In Part One of this tutorial, we looked at creating text for our titles and author name for our book cover. In this part, we’ll design a background. For my Clocktown example, I started by creating a new layer (Layer>New>Layer…). Make sure this layer is below your titles.
On this layer, I added a dark blur background, which I downloaded from Splitshire.com. Resize the image to fit your canvas, using the Transform tool.
Next, I added a texture. There are a ton of places to find textures online, many of which offer textures for free. A quick internet search for “free textures” should yield a bunch of results. I used Vintage Halftone Textures Volume 1 from Creative Market, which I downloaded during a free giveaway.
As you can see, it’s looking better already.
Next up, make a new layer, and choose the gradient tool. Choose black for your foreground color, light grey for your background color, and add a gradient at an angle. Change the Blend Mode to “Darken,” and the Opacity to 80% for this layer.
Moving on, I wanted to use an image that really helped sell the clock theme for the book. I decided to keep it simple and use a photo of a clock. Here’s where you might want to start digging into stock photos; these can be purchased for a reasonable price from a number of different sites. Some websites do offer free stock photos, but it can be difficult to find the right photo for your project when you are limited to free options. Consider taking your own photographs. I dug up this clock photo I’d taken a while back.
Drag your image to a new layer and resize to fit. Reduce the opacity for the layer, and use your eraser tool to blend it in smoothly.
Next, I added another texture. I used this one from TextureKing. Resize to fit using the Transform tool, and hit Enter. Change your Blend Mode to Overlay and reduce the Opacity. At this point, I also adjusted the positioning of my clock photo, adjusted its Opacity, and blended a bit more with my eraser.
Next, I added yet another texture. Again, I used the Overlay Blend Mode, and adjusted the Opacity, and cleaned the layer up with the eraser. This time, I used this texture from TextureKing.
Next, I added another Blur Background. I used the Soft Light Blend Mode, and left the Opacity at 100. I got my Blur Backgrounds from Creative Market, but again, you can find these with your search engine; there are plenty of free ones out there (try Splitshire, for example). Since we’re using the blur background to add a bit of light to our image, try to find a brightly colored one.
Now our background is starting to look pretty good. It’s time to add something to the foreground.
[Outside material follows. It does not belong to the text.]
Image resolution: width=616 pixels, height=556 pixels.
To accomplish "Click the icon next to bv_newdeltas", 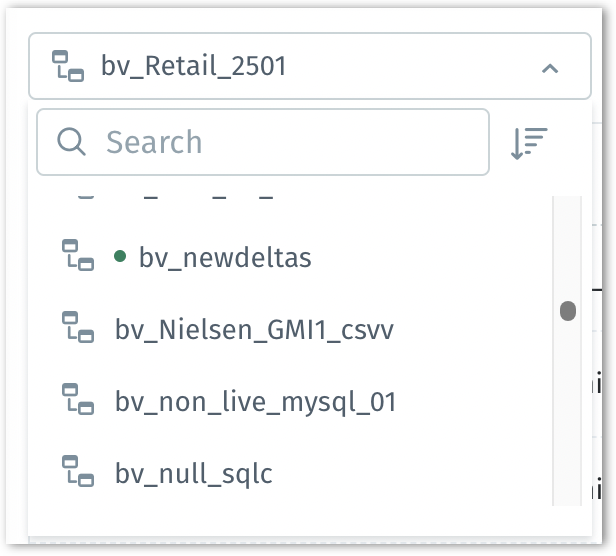I will [78, 256].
Again, you’ll want to dig into stock photos for this part. As my cover is only being used for the purposes of this tutorial (for now), I decided to try to find stock from Deviant Art; if I were to publish, I would need to purchase a license. Many deviant artists don’t make their stock photos available for such purposes, so you may want to look elsewhere.
After adding the image to photoshop, I resized the photo so that the man’s face was taking up almost the entire canvas, and positioned it so that only half of his face was visible.
I then erased the background of the photo, leaving only his face visible, and changed the Blend Mode to Lighten. I adjusted the positioning of his face somewhat, and to make the image easier to work with, I cropped it to fit the size of the canvas. We’re almost done.
The next step should add a bit more interest to the cover. We’re going to give him clocks for eyes. I used another photograph I took myself, added it to a new layer, and adjusted the size to match his eye. I then changed the Blend Mode to Screen, and using the Skew tool, adjusted the clock so it was right over top of his eye.
Change the Blend Mode back to normal and erase around the clock so that only the face is left.
Using a soft edged eraser, trim around the eyes a bit more. Change the Blend Mode to accentuate the eyes. I ended up using Screen, but I also found a few other Modes that I liked.
Finally, I added one more texture. This one, I applied over top of all of my layers, including the text.